> _Uraian Tugas_:
Menurut teks tentang istilah contreng, conteng, dan centang, pihak mana yang mensosialisasikan cara pemilihan dengan contreng sehingga kata tersebut menjadi populer?

Friday, March 29, 2013



CONTENG, CONTRENG, DAN CENTANG

Febria Ratnasari, S.S


ABSTRAK
                        Pada saat kita menghadapi Pemilu dalam pemilihan Presiden-Wapres kerapkali kita mendengar istilah contreng, conteng, centang, dan cawang. Keempat istilah itu digunakan secara bersama-sama sehingga menimbulkan pertanyaan bagi masyarakat.  Kesalah tafsiran yang menganggap bahwa keempat istilah itu adalah hal yang sama dapat menimbulkan kesesatan berpikir. Untuk menghindari itu perlu adanya kejelasan mengenai keempat konsep istilah itu. Permasalahan mengenai bahasa Indonesia dapat diselesaikan dengan menggunakan Kamus Besar Bahasa Indonesia (KBBI) yang telah sesuai dengan Ejaan Bahasa Indonesia yang baik dan benar (EYD).
                        Di dalam Kamus Besar Bahasa Indonesia (KBBI) tidak ditemukan  kata contreng. Kata ini populer ketika suatu lembaga (KPU)  dan Parpol mensosialisasikan cara pemilihan dengan contreng. Agar tidak terjadi kesalahtafsiran, istilah contreng tergolong kata yang tidak baku. Bagi kalangan tertentu (partai politik) kata contreng mungkin tidak banyak dipersoalkan, tetapi bagi kalangan pengguna Bahasa Indonesia yang baik dan benar kata contreng belum dibenarkan. “Ada yang berpendapat bahwa yang penting rakyat mengerti. Jadi, penggunaan kata atau istilah apa pun boleh-boleh saja.”  Menurut hemat penulis penggunaan contreng termasuk arbiter (semena-mena atau sesukanya) dan hanya berlaku untuk kalangan terbatas (meskipun kata itu belum dibakukan dalam Bahasa Indonesia).

Kata Kunci: Problematika Bahasa Indonesia, conteng, contreng, dan centang


PENDAHULUAN
            Masih ingatkah kita pada peristiwa pemilu tahun 2009? Kita disuguhkan dengan istilah contreng. Disetiap media massa dan cetak selalu menggunakan istilah ini sebagai salah satu cara untuk melakukan pemilihan terhadap kandidat Capres dan Cawapres. Selain kata contreng, terdapat pula kata conteng, centang, dan cawang. Penggunaan istilah ini berbeda pada setiap sosiokultural.

(Data koordinat butir)
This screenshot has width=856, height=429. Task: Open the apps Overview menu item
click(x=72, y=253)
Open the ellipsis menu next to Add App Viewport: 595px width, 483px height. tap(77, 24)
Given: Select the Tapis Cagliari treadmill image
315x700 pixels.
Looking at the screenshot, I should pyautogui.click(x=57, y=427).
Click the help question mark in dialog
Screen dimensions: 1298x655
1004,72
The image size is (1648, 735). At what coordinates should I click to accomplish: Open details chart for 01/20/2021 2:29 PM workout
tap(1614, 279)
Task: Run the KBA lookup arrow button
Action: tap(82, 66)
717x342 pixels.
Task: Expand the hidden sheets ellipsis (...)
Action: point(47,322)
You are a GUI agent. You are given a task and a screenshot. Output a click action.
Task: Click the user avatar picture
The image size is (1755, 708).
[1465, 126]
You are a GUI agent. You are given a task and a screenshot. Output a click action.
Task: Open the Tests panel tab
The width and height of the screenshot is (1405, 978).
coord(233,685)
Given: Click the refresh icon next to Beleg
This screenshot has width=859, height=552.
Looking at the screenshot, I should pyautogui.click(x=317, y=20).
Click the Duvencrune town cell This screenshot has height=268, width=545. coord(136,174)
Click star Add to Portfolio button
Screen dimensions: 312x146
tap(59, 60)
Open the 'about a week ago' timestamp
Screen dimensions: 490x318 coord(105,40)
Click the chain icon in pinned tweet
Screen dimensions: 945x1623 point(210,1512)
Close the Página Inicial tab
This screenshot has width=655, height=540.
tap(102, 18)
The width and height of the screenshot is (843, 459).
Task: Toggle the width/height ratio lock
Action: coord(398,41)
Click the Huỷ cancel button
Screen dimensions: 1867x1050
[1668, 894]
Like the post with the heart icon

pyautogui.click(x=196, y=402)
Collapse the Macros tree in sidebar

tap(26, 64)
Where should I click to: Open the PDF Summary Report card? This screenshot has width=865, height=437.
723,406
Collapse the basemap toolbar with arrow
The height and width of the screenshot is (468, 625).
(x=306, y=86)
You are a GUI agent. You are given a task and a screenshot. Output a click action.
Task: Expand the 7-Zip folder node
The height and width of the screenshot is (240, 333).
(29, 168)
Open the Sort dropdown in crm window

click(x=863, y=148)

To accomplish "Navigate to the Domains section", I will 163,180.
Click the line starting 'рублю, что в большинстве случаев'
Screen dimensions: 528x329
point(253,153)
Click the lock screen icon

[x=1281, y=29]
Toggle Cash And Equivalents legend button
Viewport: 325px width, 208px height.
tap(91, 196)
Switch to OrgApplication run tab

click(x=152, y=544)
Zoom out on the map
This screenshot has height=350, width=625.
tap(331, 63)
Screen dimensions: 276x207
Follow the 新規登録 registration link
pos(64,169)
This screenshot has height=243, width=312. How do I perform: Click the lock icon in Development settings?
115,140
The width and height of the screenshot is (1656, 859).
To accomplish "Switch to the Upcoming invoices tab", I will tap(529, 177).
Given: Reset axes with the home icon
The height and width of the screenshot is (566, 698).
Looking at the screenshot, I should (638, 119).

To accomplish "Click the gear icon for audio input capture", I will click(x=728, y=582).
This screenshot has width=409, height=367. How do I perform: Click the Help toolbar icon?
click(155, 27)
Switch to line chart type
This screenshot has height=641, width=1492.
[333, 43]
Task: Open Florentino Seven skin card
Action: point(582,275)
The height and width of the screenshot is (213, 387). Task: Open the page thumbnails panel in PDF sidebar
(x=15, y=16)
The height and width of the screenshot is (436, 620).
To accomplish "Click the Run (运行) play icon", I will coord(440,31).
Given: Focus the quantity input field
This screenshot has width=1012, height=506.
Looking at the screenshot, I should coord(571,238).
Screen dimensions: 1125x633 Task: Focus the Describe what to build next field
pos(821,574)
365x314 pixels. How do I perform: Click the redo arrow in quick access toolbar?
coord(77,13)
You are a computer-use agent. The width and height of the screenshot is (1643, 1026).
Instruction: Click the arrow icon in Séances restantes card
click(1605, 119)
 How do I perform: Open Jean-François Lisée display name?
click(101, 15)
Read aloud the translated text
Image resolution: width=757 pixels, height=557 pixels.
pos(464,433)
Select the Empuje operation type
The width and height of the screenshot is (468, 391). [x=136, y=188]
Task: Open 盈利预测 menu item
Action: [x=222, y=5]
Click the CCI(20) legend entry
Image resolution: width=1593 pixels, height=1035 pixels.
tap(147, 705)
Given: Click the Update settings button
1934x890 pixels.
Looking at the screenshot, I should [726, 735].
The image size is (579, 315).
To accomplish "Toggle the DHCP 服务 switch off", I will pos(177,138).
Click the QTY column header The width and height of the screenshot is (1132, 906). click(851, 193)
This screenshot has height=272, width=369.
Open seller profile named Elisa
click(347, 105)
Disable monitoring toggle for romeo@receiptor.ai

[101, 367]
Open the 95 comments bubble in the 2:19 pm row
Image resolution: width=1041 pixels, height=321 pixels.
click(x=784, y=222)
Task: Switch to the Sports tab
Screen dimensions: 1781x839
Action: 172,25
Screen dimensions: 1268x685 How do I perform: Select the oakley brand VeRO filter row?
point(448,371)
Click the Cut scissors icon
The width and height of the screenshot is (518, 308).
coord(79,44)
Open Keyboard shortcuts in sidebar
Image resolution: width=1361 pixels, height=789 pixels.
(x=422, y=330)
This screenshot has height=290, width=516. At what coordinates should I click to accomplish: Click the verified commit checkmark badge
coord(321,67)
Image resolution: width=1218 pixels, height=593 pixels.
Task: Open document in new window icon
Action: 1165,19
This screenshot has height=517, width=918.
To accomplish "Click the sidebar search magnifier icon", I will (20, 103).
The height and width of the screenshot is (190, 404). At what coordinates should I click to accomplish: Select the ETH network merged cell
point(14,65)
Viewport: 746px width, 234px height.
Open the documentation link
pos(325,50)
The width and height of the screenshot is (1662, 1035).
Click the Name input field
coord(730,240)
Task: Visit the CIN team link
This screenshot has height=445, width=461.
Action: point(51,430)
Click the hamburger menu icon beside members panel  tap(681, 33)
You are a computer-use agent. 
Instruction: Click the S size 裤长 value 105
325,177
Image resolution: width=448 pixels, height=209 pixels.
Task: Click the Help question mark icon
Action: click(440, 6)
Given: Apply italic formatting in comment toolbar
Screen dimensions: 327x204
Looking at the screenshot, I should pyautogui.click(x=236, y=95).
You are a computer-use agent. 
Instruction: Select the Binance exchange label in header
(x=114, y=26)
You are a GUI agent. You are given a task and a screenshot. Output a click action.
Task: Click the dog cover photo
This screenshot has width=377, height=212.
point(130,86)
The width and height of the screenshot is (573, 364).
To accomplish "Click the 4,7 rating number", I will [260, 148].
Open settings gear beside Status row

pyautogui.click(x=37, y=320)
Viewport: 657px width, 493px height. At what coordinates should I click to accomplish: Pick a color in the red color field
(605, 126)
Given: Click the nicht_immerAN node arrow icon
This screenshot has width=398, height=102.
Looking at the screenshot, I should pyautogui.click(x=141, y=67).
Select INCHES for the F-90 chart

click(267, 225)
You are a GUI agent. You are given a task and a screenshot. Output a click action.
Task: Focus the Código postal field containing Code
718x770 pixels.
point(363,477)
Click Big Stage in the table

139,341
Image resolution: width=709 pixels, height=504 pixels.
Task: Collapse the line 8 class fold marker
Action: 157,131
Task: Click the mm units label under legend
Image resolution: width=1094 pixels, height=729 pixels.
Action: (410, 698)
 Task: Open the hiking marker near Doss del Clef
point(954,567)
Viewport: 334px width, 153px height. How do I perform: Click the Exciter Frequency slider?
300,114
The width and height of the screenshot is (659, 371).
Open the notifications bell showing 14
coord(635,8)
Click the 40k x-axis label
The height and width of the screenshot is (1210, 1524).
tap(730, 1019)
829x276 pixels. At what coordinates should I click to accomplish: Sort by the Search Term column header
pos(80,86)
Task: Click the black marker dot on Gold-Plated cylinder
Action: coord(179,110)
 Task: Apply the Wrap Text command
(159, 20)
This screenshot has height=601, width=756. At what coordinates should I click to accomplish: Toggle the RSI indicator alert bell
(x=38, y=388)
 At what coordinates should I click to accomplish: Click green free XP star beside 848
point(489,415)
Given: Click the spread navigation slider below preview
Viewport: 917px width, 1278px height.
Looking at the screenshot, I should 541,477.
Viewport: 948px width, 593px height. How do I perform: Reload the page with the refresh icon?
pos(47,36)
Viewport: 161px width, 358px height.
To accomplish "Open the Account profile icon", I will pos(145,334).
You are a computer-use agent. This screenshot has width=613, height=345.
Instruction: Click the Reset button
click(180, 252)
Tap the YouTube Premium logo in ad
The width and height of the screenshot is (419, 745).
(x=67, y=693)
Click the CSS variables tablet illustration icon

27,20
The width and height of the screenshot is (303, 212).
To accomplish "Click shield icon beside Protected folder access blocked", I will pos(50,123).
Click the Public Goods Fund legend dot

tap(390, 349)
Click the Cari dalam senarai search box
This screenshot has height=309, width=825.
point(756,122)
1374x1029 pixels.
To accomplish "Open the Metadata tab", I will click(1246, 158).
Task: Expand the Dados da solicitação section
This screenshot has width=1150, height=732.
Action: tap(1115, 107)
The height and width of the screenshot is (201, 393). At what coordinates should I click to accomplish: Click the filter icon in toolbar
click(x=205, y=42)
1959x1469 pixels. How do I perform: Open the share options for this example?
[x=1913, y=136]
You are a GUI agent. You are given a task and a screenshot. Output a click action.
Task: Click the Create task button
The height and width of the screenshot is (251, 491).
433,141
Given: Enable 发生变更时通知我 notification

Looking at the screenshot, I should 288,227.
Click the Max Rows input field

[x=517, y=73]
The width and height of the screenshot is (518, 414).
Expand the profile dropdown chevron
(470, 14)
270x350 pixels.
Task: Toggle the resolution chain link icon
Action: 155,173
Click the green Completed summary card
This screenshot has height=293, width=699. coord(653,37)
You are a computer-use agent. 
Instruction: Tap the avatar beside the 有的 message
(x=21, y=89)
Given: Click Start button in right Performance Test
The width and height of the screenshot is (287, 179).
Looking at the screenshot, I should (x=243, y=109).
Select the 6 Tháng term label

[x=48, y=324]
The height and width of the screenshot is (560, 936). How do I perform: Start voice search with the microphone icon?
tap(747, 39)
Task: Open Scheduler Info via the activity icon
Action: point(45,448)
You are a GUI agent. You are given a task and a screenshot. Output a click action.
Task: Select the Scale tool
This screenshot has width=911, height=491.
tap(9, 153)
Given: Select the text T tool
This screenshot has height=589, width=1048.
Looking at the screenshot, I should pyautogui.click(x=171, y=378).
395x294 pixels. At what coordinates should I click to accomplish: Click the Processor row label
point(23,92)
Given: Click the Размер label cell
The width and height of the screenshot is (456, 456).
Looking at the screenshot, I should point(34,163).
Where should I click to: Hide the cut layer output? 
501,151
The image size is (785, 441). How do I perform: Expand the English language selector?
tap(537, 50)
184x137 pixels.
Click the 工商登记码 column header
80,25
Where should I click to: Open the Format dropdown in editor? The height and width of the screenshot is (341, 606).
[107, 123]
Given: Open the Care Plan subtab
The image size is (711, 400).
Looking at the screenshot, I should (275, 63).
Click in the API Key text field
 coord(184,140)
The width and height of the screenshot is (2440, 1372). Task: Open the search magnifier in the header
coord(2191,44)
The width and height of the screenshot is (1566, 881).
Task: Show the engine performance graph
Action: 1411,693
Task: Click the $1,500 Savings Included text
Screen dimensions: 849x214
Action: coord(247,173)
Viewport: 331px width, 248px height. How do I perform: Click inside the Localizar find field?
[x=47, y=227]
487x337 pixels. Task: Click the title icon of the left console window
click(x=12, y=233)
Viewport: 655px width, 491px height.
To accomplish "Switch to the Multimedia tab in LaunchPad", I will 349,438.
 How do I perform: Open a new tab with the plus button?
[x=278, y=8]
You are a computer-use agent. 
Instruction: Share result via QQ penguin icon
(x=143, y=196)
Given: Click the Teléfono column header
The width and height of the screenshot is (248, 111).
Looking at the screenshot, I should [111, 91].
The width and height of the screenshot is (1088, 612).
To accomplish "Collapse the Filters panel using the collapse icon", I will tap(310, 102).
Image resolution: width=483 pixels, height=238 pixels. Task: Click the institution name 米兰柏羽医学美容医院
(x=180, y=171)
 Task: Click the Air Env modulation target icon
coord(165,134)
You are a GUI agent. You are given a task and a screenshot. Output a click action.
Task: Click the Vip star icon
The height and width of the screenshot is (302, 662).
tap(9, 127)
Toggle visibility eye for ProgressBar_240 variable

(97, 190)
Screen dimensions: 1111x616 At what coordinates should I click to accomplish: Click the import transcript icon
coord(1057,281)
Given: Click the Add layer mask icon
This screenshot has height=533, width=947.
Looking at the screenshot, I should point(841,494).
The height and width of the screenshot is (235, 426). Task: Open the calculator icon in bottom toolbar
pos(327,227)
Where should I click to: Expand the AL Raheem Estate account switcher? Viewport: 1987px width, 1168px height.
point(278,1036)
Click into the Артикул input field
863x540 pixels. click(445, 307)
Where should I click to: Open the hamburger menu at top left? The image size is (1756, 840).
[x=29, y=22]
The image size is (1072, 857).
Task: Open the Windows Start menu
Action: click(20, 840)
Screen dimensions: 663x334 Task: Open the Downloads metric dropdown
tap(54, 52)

> _Jawaban Latihan_:
Suatu lembaga (KPU) dan Parpol.